Mean it Like Aretha — How to Make Art that Matters













When a 60’s soul singer’s voice rattles something deep inside of you, there’s a reason. #music Click To Tweet

When a movie or book changes the way you understand the world, there’s a reason.

When a painting or photograph stirs you at the core, there’s a reason.

There actually may be many reasons, but there’s at least one big one in common— the artist/s who made these things imprint their hearts, minds and souls into their creations. This is no trivial matter.

So much ‘commercial art’ —Hollywood movies, chart topping songs, stock photos— lacks the heat and integrity of true artists.
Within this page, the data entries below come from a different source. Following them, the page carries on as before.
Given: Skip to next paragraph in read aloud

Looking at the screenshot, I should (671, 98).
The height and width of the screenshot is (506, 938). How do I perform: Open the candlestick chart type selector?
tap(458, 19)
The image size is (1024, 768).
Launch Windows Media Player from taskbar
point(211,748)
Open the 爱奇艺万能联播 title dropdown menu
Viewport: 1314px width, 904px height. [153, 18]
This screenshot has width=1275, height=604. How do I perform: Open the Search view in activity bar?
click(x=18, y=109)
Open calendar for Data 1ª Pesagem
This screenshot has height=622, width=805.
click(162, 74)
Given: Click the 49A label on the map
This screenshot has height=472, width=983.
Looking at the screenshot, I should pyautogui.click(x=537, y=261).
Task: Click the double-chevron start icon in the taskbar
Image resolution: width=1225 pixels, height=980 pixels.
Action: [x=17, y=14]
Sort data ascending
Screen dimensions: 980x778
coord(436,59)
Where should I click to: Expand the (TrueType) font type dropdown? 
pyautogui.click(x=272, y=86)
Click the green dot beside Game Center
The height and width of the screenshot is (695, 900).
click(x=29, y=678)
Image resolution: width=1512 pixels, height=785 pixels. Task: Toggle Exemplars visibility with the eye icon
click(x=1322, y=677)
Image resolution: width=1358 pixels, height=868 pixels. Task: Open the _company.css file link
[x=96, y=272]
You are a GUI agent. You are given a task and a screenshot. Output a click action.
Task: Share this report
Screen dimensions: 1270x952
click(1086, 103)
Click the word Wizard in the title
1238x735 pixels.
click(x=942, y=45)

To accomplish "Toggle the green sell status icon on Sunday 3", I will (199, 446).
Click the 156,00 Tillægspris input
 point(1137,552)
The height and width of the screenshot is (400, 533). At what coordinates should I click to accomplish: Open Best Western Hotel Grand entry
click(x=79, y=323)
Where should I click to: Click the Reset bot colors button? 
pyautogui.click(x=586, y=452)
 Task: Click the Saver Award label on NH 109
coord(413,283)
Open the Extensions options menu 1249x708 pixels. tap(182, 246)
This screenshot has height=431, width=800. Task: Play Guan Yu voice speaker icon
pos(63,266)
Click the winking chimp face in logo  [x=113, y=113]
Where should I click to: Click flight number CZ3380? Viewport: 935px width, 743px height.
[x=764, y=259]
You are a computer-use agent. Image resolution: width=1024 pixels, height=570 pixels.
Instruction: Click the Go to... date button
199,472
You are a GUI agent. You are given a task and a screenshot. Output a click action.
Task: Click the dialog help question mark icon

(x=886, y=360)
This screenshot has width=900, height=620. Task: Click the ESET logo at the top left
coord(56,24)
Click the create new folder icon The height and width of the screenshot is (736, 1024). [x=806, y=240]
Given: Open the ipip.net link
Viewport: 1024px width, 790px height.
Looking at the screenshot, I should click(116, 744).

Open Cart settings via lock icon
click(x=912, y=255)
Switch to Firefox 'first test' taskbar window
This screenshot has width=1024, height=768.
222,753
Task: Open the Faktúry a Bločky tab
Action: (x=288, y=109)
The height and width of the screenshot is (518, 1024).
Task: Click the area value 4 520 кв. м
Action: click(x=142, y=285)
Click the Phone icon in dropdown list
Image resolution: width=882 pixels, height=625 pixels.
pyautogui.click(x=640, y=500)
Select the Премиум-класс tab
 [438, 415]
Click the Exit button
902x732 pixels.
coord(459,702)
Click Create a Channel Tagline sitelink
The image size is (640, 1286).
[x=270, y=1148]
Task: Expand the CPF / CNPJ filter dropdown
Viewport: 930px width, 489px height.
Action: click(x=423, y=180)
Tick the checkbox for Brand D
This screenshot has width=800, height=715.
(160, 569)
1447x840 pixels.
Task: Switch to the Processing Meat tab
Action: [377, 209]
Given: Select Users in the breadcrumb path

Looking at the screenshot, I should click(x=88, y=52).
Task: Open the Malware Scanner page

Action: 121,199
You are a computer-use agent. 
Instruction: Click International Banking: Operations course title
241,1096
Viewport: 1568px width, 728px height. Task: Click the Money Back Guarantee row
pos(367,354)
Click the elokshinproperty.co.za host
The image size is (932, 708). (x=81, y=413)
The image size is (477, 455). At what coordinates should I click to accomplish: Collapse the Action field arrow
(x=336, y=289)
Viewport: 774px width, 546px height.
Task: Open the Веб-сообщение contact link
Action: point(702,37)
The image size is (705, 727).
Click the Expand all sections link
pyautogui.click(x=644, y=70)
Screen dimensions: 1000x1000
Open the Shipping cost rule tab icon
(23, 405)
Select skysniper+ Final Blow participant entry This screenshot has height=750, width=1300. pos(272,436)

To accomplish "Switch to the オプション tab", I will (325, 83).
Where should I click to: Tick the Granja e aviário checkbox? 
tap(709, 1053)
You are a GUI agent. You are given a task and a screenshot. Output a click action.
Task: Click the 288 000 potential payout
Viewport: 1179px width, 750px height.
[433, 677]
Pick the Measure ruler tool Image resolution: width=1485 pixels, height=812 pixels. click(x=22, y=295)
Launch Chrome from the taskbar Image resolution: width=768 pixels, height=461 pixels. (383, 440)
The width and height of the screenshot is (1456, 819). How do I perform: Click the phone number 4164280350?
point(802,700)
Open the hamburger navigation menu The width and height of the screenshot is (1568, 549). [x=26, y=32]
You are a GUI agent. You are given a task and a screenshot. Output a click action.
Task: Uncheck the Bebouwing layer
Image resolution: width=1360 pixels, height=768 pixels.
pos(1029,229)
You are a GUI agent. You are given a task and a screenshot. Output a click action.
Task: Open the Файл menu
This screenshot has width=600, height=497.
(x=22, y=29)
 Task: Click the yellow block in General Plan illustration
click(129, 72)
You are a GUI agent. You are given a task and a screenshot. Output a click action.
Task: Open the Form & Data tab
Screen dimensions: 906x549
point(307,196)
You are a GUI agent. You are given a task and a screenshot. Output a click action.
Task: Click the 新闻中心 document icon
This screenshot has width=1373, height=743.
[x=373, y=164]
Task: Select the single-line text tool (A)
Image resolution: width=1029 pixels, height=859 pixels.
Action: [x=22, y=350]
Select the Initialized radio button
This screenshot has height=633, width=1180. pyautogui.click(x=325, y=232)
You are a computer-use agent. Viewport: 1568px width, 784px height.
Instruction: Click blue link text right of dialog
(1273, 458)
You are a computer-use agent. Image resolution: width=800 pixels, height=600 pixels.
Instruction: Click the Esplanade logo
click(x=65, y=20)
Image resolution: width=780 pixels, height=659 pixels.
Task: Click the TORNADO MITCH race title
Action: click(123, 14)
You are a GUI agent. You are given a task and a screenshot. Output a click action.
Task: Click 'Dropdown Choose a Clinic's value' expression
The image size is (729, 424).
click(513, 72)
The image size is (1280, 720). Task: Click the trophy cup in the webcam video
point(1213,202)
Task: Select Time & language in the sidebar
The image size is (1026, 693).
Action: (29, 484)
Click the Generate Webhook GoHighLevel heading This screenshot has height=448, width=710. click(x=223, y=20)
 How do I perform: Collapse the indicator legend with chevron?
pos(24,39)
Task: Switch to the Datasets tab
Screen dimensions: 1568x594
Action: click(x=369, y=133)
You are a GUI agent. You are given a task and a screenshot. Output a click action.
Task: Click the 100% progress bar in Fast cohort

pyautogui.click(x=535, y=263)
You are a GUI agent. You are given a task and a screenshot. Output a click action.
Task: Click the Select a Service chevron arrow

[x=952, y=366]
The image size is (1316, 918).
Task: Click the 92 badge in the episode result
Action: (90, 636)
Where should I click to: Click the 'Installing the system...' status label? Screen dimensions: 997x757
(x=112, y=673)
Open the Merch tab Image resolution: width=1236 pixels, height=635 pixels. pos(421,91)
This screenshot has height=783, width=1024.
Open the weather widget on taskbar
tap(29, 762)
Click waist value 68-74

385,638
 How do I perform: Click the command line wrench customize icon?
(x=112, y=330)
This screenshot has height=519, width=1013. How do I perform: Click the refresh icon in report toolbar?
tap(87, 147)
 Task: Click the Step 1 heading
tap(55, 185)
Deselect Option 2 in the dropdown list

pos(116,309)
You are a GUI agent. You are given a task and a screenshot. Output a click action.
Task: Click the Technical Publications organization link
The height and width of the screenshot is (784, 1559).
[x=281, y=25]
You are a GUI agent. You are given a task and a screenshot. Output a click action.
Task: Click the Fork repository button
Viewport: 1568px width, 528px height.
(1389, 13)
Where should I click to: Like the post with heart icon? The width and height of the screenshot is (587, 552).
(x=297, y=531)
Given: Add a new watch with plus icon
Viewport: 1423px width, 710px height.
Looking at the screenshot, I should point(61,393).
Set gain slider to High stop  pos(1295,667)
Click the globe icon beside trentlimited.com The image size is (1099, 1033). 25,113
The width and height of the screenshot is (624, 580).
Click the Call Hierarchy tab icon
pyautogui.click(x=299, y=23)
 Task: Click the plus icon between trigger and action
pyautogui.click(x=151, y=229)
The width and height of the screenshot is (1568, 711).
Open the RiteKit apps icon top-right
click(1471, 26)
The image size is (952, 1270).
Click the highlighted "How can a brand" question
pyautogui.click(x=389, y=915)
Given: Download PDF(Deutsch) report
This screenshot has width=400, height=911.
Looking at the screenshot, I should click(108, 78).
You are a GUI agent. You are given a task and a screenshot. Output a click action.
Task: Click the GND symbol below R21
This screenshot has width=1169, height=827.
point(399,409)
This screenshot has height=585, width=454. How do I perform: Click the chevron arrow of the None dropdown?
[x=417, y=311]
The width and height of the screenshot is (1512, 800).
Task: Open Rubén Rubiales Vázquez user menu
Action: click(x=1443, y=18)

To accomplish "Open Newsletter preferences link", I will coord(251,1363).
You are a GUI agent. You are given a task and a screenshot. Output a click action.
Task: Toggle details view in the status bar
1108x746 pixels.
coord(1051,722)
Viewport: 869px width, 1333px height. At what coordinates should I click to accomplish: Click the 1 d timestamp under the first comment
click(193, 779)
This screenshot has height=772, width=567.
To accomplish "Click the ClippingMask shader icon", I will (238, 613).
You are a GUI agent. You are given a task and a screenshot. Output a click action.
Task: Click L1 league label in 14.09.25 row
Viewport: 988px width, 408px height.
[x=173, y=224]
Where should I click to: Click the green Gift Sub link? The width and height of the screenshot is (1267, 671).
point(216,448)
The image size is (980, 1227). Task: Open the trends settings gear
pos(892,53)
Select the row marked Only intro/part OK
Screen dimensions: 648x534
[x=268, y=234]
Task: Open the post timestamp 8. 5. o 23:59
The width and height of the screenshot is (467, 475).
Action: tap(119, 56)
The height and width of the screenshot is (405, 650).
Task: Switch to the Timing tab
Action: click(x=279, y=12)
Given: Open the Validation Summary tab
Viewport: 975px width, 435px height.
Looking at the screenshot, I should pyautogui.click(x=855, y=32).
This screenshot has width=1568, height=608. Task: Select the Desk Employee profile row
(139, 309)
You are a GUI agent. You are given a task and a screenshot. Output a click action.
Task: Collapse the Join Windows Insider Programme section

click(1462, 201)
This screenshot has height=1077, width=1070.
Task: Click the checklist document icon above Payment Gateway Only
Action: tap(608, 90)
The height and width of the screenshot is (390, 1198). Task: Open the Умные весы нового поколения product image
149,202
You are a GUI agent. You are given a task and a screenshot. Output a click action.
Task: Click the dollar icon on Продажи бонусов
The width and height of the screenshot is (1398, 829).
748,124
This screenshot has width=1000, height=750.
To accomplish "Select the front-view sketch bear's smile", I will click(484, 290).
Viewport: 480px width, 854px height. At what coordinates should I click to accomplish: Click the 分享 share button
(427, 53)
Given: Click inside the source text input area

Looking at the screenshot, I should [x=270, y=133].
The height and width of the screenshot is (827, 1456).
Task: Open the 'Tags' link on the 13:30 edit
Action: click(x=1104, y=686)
Although they may be technically top notch and often connect with a wide audience, it’s almost always for a brief instant.

The people who create successful ‘products’ like these typically enjoy plenty of financial success. Good for them. Except many times, the more successful they get, the more desperate, lonely and depressed they become. Think of your favorite train wreck celebrity, drug addled pop star or stressed out creative freelancer.

Among other things, this happens when an artist gets cut off from the core of what they love in pursuit of the dollars. Their vision gets obscured, their hearts get sour, their vision gets warped. They trade their talents, time and wonders for a bigger paycheck.

On the music building at the college I attended there was an inscription that I remember clearly.

Music is a gift from God and must be used unto His Glory.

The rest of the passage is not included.